The film was shot in public

An ode to Antwerp, the collection had to be shot in the city streets, too. Van Noten staged a light-hearted video captured around the everyday locations of Antwerp, showcasing looks on a podium that moved the city. “We shot it in public, so people were watching and commenting. ‘Oh, is that a Rubens I see on that T-shirt? Is it really?’ Some people recognised the images, of course, like the cranes. And some didn’t understand what the guys were wearing at all,” Van Noten laughed. “‘What is this, what is he wearing now? That’s so strange. Why?’ It gave a really positive vibe to the whole thing.”


Van Noten was inspired by his Italian home

Fuelled by the reemergent energy we’re feeling this summer, there was a hyper-summer sensibility to Van Noten’s collection which he excels in: the kind of clothes that make you want to go on holiday. “Building a house in Italy also helps!” he noted, referring to the 17th-century tower “built nearly in the water” that he and his husband, Patrick Vangheluwe, have been renovating since before the pandemic. Done up in the 1920s and ’80s, “we’re trying to take the ’80s vibe a little bit out of it,” Van Noten smiled. “Most of the work is controlled via FaceTime, but we had to go down because it was getting complicated. We’re constructing a new kitchen, which is going to be my new paradise. It’s really fantastic.”

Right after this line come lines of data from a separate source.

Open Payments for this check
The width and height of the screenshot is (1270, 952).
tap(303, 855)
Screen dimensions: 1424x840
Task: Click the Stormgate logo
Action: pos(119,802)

Van Noten still has no runway plans

Since the first lockdown, Van Noten has been optimistic about the change the pandemic might bring to fashion. While he said a shoot like the one he did for this collection is “much crazier” than putting on a runway show, he has no plans of returning to pre-pandemic procedures. Now, he said, fashion should reflect the same freedom that informs his work. “I don’t dream of doing a men’s and a women’s fashion show again every season. I think it would be more fun to do a mixed show one season, a video the next season, an installation the season after that, and then go back to a show. It’s going to be like that, I think.”